Hurricane expert Kerry Emanuel to speak at UW-Madison
Kerry Emanuel, a leading authority on hurricanes and climate, will deliver the 6th Len Robock Annual Lecture March 24 at the University of Wisconsin–Madison.
A professor of atmospheric science at the Massachusetts Institute of Technology, Emanuel is on the forefront of research linking changes in the frequency and intensity of hurricanes with changes in climate. His work has broad significance for policymakers and the public alike, especially given the continued growth — and vulnerability — of coastal populations and infrastructure in the U.S.
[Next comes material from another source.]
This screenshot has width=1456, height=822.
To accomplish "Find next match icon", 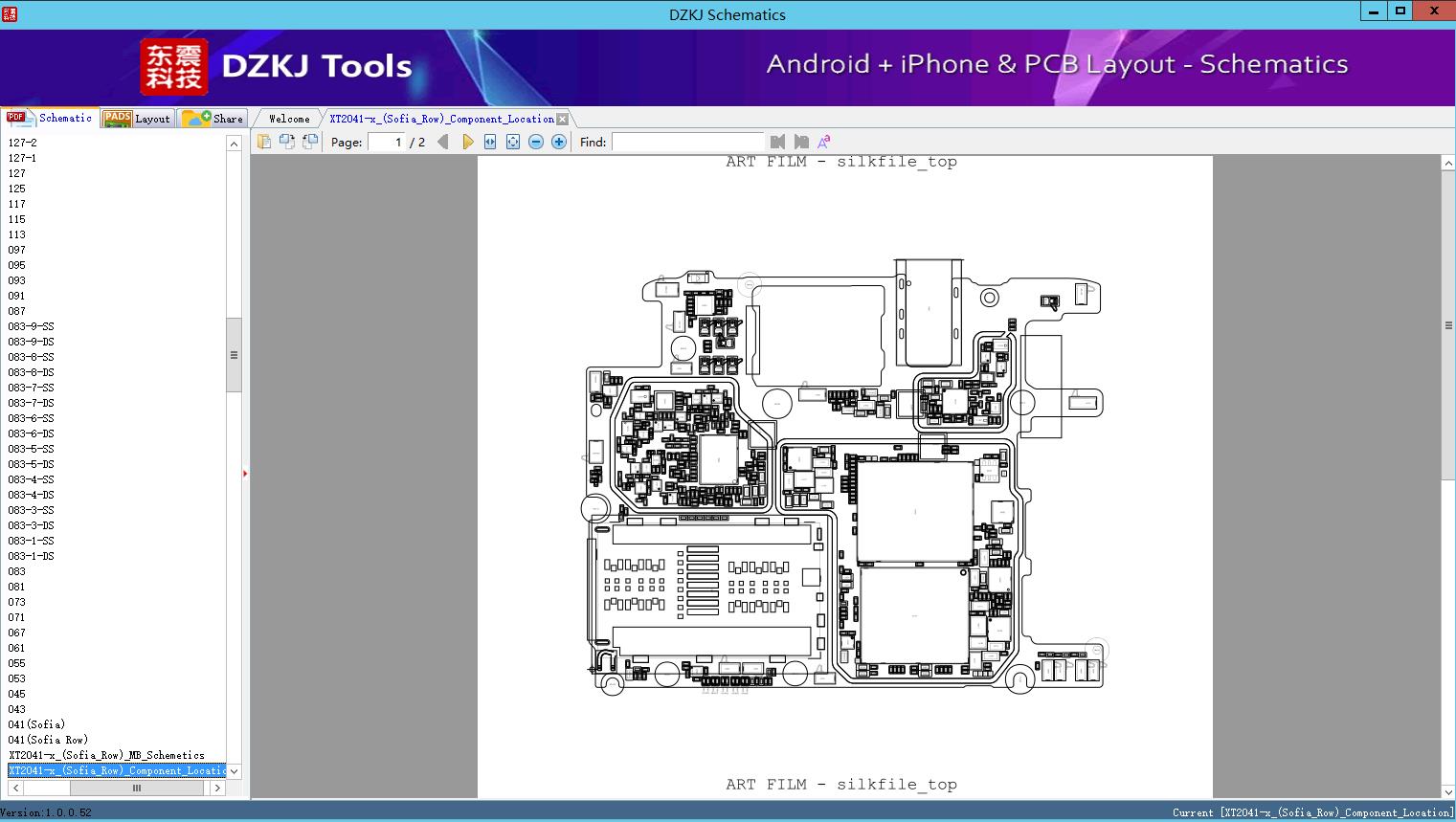I will tap(801, 142).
According to Emanuel, climate models suggest that hurricane activity is sensitive to climate, but this relationship is less clear when compared to historical data. Emanuel will address the relationships between hurricane activity and climate change, including recent rumors heard in popular discourse. He will also introduce his current thinking on, and ideas about, how hurricanes may influence the climate itself.
Looking to the past may uncover clues about the future, Emanuel says. Reconstructing hurricane activity from hundreds or thousands of years ago may answer some questions about frequency and hurricane-climate interactions as scientists attempt to predict future landfalling hurricanes. Scientists are beginning to analyze geologic records — storm surge deposits and sediments — to help reconstruct and provide answers to questions about past hurricanes.
Named one of Time magazine’s 100 most influential people of 2006, Emanuel has published more than 100 peer-reviewed papers in leading scientific journals. He is the author of two books, “Divine Wind: The History and Science of Hurricanes” and “What We Know About Climate Change.”
Free and open to the public, the lecture is scheduled for Tuesday, March 24, at 7 p.m. in the Discovery Building’s H.F. DeLuca Forum. For more information, check the event website.
The lecture is made possible through the Leonard Robock Endowment to the UW–Madison Department of Atmospheric and Oceanic Sciences.